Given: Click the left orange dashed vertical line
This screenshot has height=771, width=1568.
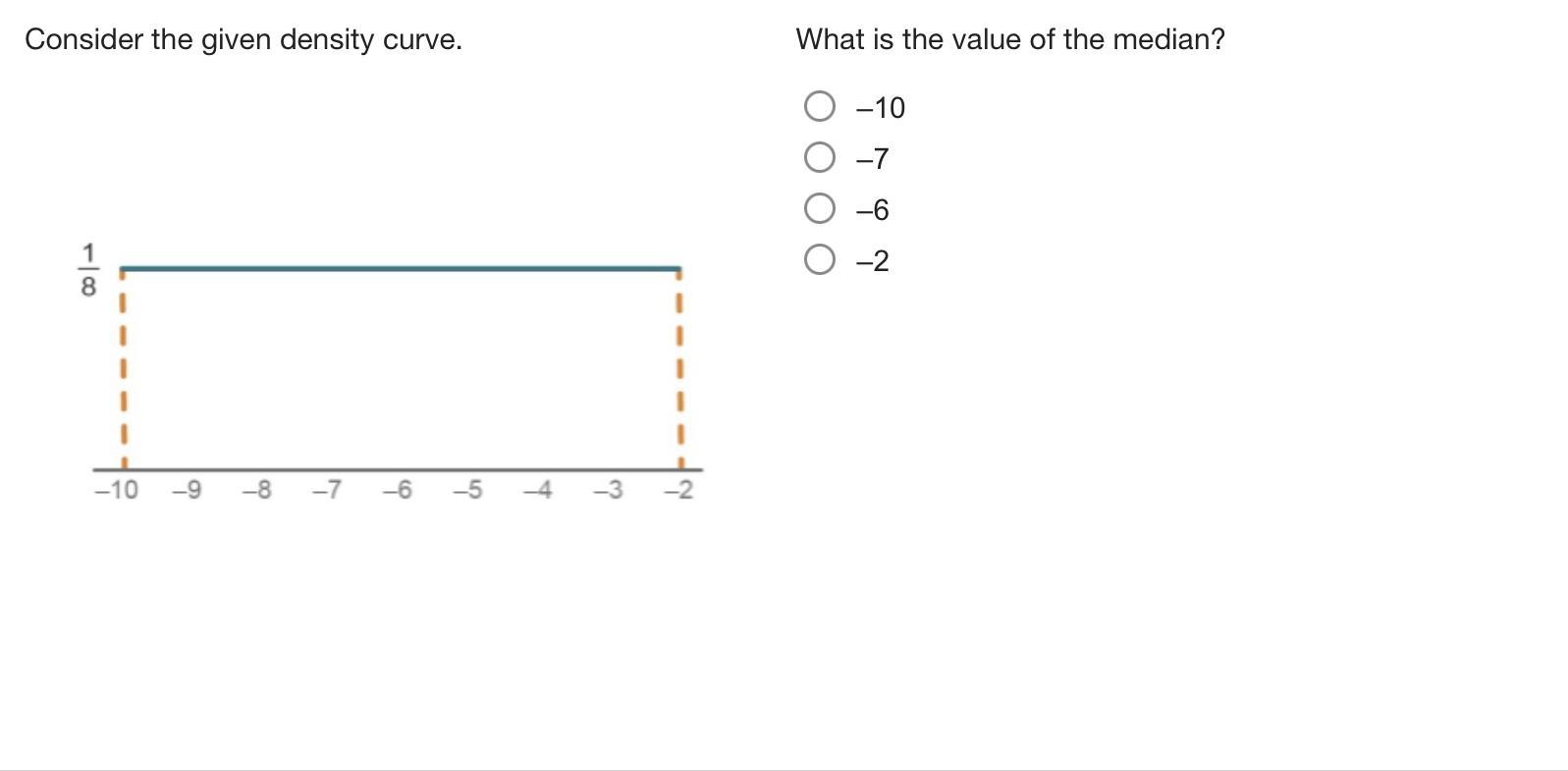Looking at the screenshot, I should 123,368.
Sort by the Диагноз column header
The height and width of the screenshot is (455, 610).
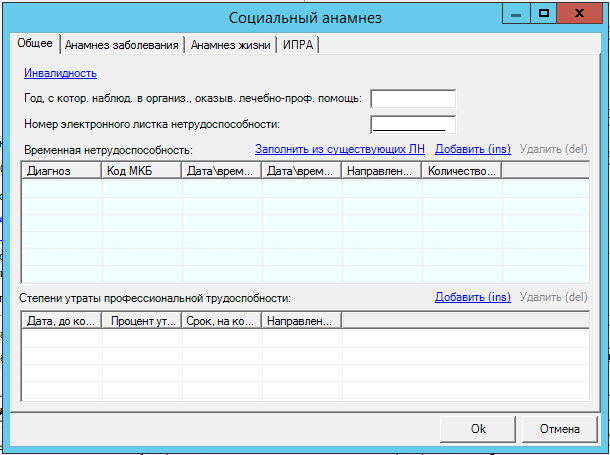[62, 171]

• [Task item] Retype all the entries exactly; drop the pictures.

• [Answer box]
Given: Click the left orange dashed vertical line
This screenshot has height=771, width=1568.
Looking at the screenshot, I should 123,368.
Sort by the Диагноз column header
The height and width of the screenshot is (455, 610).
[62, 171]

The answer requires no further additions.